- **Text section**:

┌──

Awesome
Pub2TEI
Project goal
This project aims at converting XML documents encoded in various scientific publisher formats into a common TEI XML format. Often called document ingestion, converting a myriad of heterogeneous publisher formats into a common working format is a painful and time-consuming sub-task for building scientific digital library applications.
The target TEI XML is the same as the Grobid TEI XML format, which makes possible to ingest various publisher XML or PDF into the same XML format, avoiding then to write multiple specific parsers. The publisher XML transformation should normally preserve all the information from the source XML.
In addition to avoid any XML publisher information loss, the converter offers various possibilities to enhanced the publisher XML:
-
when the input publisher XML has raw strings for affiliations and bibliographical references Grobid can be used automatically to further parses the raw string into a structured representation that is added to the final TEI document,
-
a sentence segmentation is possible for the final TEI document with the same sentence segmenter as Grobid,
-
the converter service will fix various problems like empty nodes, duplicated XML identifiers, and invalid NCName for attribute values.
With Pub2TEI, it is thus possible to obtain TEI XML documents with at least the same level of structuring as Grobid TEI XML created from PDF, while preserving the high quality of publisher full text XML encoding.
Coverage
The following publisher's XML formats should be properly processed:
- BMJ: metadata, header, bibliography, body
- Elsevier (journals and conferences): metadata, header, bibliography, body
- IOP: metadata, header, bibliography.

└──

- **Source data**:

┌──

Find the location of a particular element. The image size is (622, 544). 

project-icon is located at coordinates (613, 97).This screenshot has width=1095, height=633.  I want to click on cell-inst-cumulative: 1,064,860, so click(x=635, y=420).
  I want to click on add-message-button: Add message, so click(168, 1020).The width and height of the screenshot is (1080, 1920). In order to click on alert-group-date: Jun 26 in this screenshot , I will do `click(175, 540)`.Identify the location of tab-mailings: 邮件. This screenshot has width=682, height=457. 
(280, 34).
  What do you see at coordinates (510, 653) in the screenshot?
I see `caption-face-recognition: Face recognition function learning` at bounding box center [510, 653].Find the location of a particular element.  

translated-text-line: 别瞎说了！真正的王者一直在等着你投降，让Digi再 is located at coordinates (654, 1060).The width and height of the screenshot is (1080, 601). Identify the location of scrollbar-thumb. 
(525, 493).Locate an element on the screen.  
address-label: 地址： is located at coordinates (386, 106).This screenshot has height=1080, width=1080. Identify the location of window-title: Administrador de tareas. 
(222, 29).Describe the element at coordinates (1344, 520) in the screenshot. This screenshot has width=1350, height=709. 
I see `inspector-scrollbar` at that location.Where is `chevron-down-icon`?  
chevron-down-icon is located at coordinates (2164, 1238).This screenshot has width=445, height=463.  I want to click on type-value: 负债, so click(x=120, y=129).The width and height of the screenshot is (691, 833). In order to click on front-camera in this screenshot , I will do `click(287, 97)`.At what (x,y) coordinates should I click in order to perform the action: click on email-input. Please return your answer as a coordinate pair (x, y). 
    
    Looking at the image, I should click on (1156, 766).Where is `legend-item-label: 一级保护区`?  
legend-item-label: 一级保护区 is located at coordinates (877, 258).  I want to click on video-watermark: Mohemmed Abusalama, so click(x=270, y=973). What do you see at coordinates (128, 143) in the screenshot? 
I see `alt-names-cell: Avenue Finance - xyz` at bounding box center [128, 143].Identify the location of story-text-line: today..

└──

- **Tasks and exercises**:
1. Reproduce the passage of the Pub2TEI page above from "With Pub2TEI, it" to "metadata, header, bibliography.".
2. Using the Pub2TEI page above, answer these:
(a) Which format is the target TEI XML the same as?
(b) What three problems does the converter service fix?
(c) Which parts of the IOP format are listed as processed?

- **Outputs by task**:
1.
With Pub2TEI, it is thus possible to obtain TEI XML documents with at least the same level of structuring as Grobid TEI XML created from PDF, while preserving the high quality of publisher full text XML encoding.
Coverage
The following publisher's XML formats should be properly processed:
- BMJ: metadata, header, bibliography, body
- Elsevier (journals and conferences): metadata, header, bibliography, body
- IOP: metadata, header, bibliography.

2.
(a) The Grobid TEI XML format.
(b) Empty nodes, duplicated XML identifiers, and invalid NCName for attribute values.
(c) Metadata, header, and bibliography.